On my 8th birthday, we went to Disney World… It was the best birthday ever! Our family had bought a guide to all of the restaurants and attractions, and I had picked the VERY highest rated restaurant for my birthday. It was on the top of one of the hotels, and we could see the fireworks from there. I was so, so excited. When we got there, it was… well, a little fancy for my palate. Really, it was a little fancy for all of our palates. I still remember my downcast eyes when a tiny burger with no cheese or toppings on a potato bun was set in front of me. I also remember my mom gently whisking me from the table and taking me over near the elevators. “I know this isn’t what you expected… but your grandpa is paying a lot for this special meal.” I was important. I was held to a higher standard because of it.

I know sometimes my mom beats herself up for this, or thinks it was crippling how high their expectations were… But honestly, I believe that dysfunctional behavior at any age comes from people forgetting how important they are. People thinking they are worthy and worthwhile without owning their responsibilities. People who forget that they are worth attention and affection.

You are important to God and to society – both in the sense that you are worthy of love and appreciation, and in the sense that you’re accountable for your behavior and decisions. And that’s the importance of being important!

Sunday, July 7, 2013

Wild Faith for the Painfully Practical

In this life, I have been blessed and cursed with the severe and chronic pragmatism. For anyone who doesn’t know, that means that I am extremely, extremely practical.

For most people, being practical is a blessing.
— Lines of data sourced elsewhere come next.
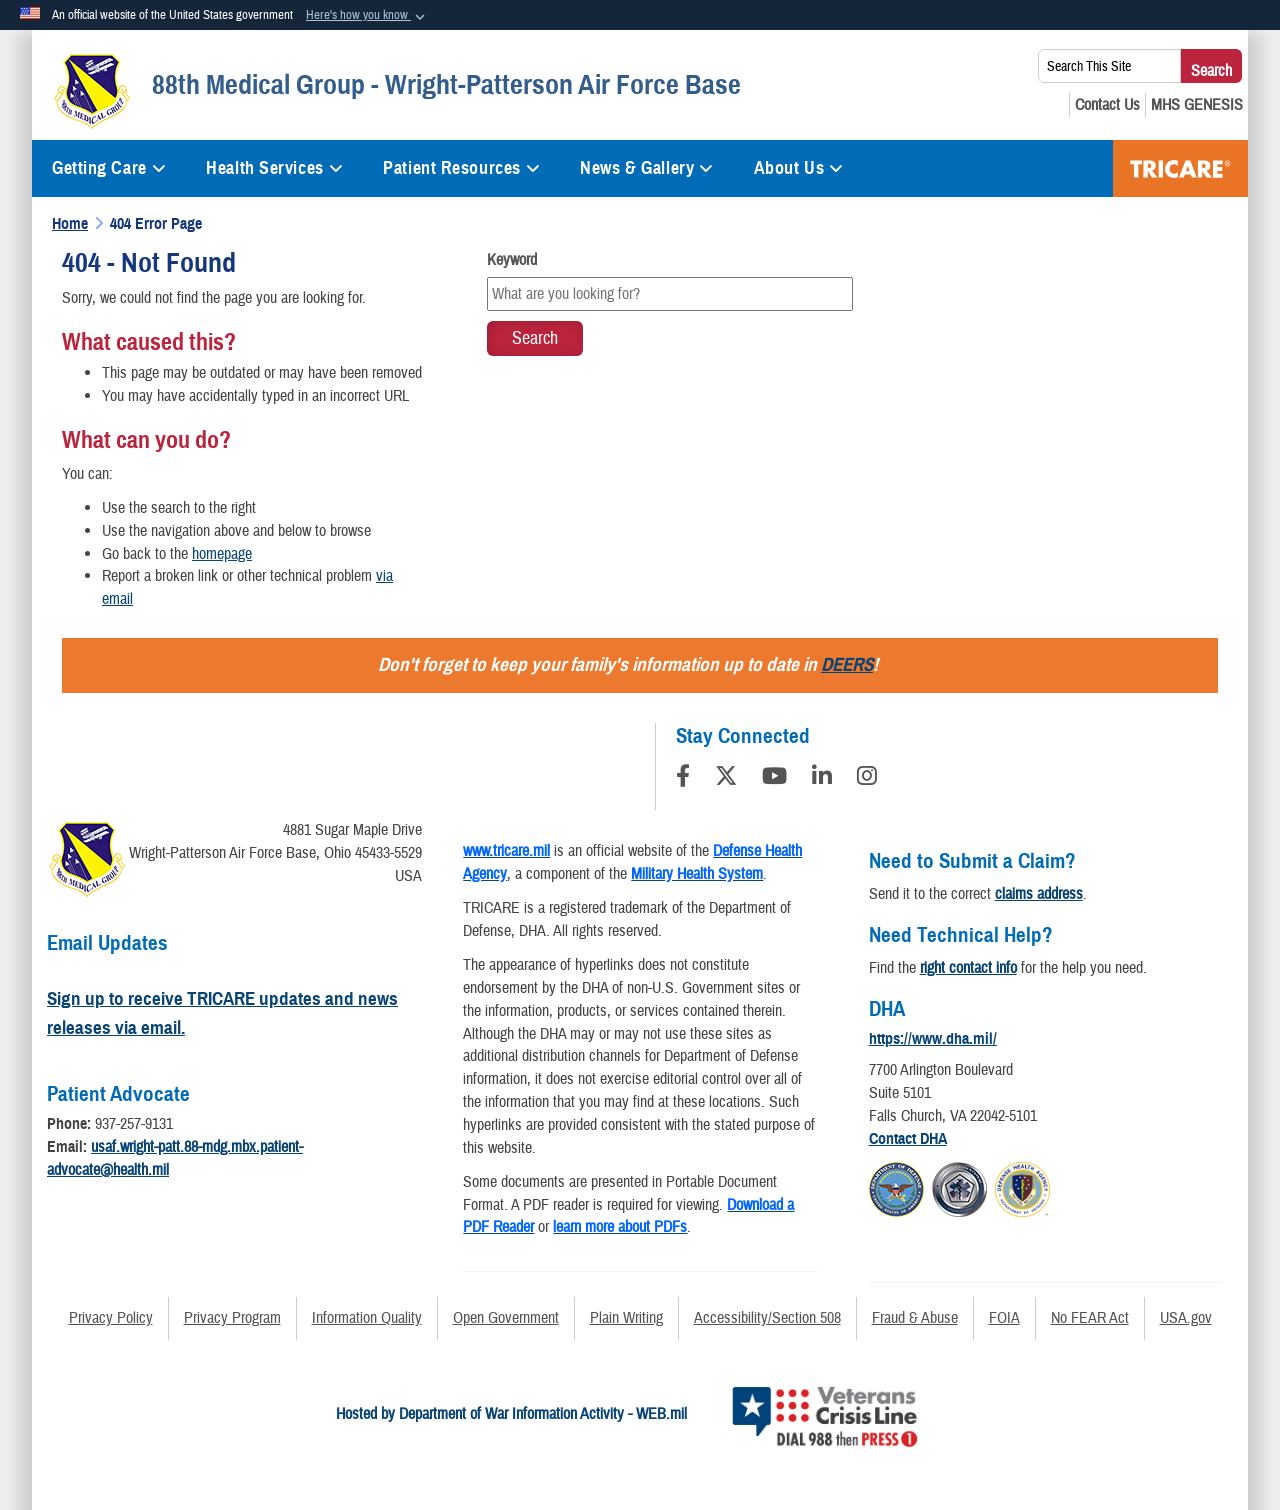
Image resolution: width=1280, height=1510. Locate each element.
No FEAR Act (1090, 1318)
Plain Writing (626, 1318)
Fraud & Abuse (915, 1318)
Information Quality (367, 1318)
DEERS (847, 664)
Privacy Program (232, 1318)
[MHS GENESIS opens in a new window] (1197, 105)
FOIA (1004, 1318)
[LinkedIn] (822, 779)
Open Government (506, 1318)
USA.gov (1186, 1318)
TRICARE (1180, 168)
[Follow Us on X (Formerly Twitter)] (726, 779)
As some say, “Common sense isn’t that common anymore.” But I won’t lie, being painfully practical has been one of the biggest struggles of my faith journey.

I’ve been painfully practical since a very young age – at two, I knew that I had a strawberry allergy and needed to ask if strawberry items were “arfillyfiffaly” flavored. At just under three, I encouraged my Dad to pack sunscreen for his business trip to Australia due to the ozone depletion. I think I was confusing Australia and Antarctica, but still extremely practical advice from someone who won’t tie their shoes for a few more years. When I was five and learning to ride my bike, I stopped about a tenth of a mile from a manhole cover and asked my dad what I was supposed to do once I got there.

While being pragmatic has helped me a lot in life… finding and keeping a job, making decent life choices… it’s been a pain in the butt when it comes to my faith. Still today, I’m the only heretic who gasps for air when the Church District Treasurer says something about, “The budget doesn’t always come out on paper, but God always provides.”

The best “joke” was when God called us to be a part of a church plant because, c’mon, church plants are not very practical. It’s always fun to answer people’s wondering questions like, “So why are you doing this?”… “Where are you going to work?”… “Why are you in a hurry to move?” with vague generalities about how God called you to do this work, with subtle undertones of “please try to understand that I’m not a total idiot… I hope.”

While I know that God has gifted me with that pragmatism for a reason – I can provide sound reason in emotional moments… I’m a good “Devil’s Advocate” (no pun intended), but I also don’t want to be held back by that. God does A LOT of stuff that doesn’t make sense – you know, like miracles and stuff. Like people living lives separated from God and then one day God helping it all “click” for that person, and them laying down everything. That doesn’t make sense. And it sure as heck isn’t practical.

But if I served a God of human reason and human practicality, I wouldn’t need faith. I would know the answers. I wouldn’t live in wonder of what my God would do that day.

When life doesn’t make sense… when it’s not practical… when you’re following the “rules” and losing… You have to make a choice. You can become angry about all the things that happen that don’t make practical sense, OR you can thank God every day that he made the rules of pragmatism, but is constantly breaking those rules to reach broken people. It wasn’t practical for Jesus to live a blameless life and then suffer at the hands of people he’d ultimately die for… but he did it. And that’s a much better story for all of us.